Vancouver-based Onni Group purchased the 38,266-square-foot site in an off-market deal on November 11 for just over $10 million, according to a source familiar with the deal. In 2014, Core Development picked up the plot for just $3.9 million, according to public records.

The parcel, formerly operated by California Crate, sits on Violet Street a block over from Italian restaurant Bestia, furniture store HD Buttercup, and the Ford Factory, an office building that Warner Music Group recently signed a lease to occupy in full.

CBRE Senior Vice President Brandon Burns, who represented Core in its 2014 purchase and in the recent sale, along with Brandon Gill and Jae Yoo, said deep-pocketed investors are now latching on to business opportunities in an area that, until recent years, attracted scant attention.

“You have a small market adjacent to downtown, that has all these qualities and in hindsight, you wonder why it didn’t happen earlier. You could argue we’re just catching up,” Burns said. “There were some local pioneers with vision, but the real values came along when larger investors from out of the area started seeing its potential.”

New York landlord giant Tishman Speyer, which owns Rockefeller Center, purchased two Arts District office buildings leased by Hyperloop One last month for about $25 million. That’s more than triple the price paid by sellers Borman Group and Lion Real Estate, which purchased the buildings for a total of $7.8 million between 2014 and last year.

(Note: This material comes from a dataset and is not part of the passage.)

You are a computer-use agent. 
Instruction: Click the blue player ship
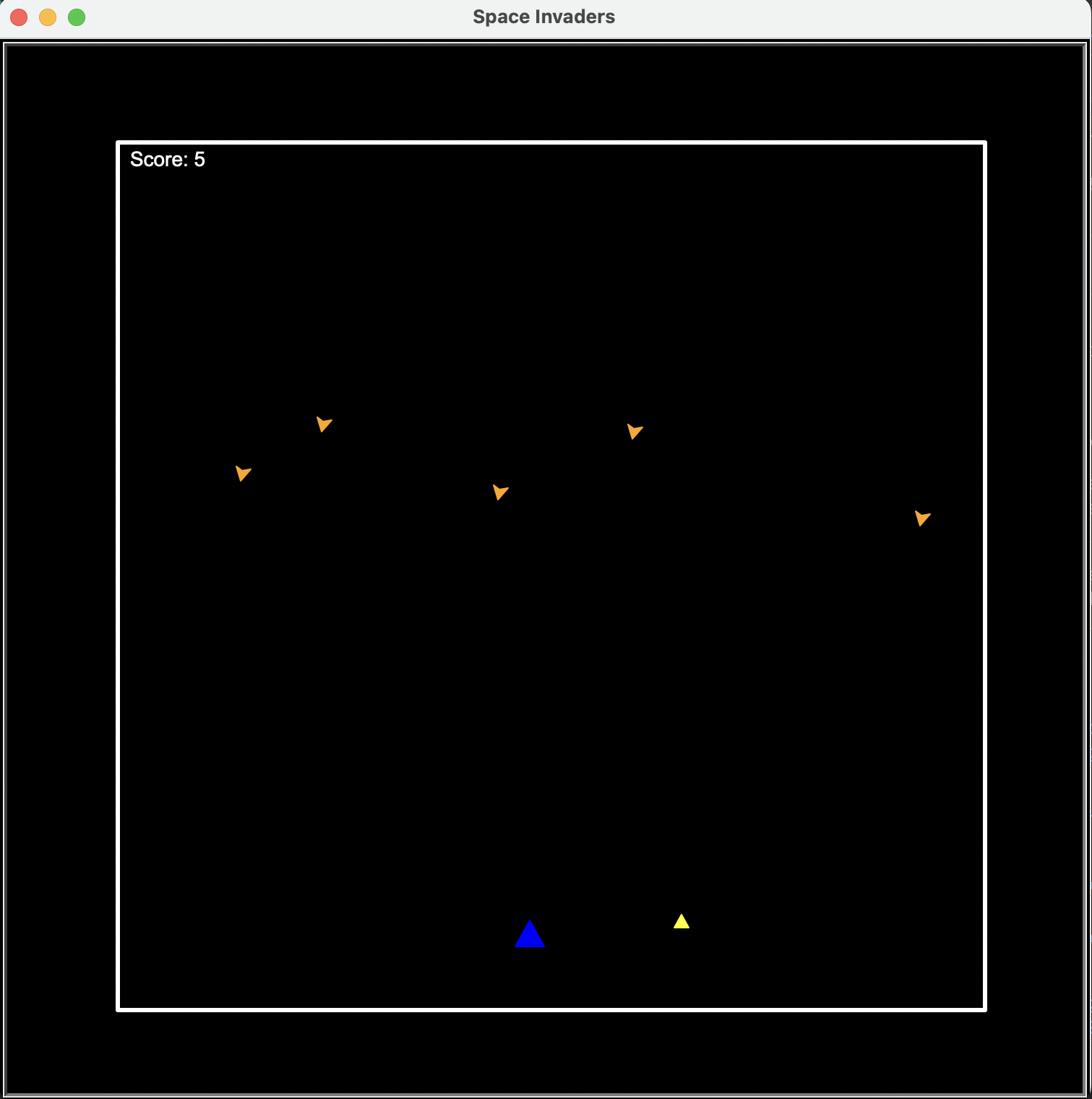tap(530, 935)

Onni did not disclose its plans for the site on Violet Street, and it’s possible that a pair of city initiatives targeting large development will restrict its options. Build Better L.A., which passed in the November election, adds labor and affordable housing conditions to multifamily development. And the Neighborhood Integrity Initiative, headed for the March ballot as Measure S, would put a two-year ban on any projects that require major planning variances.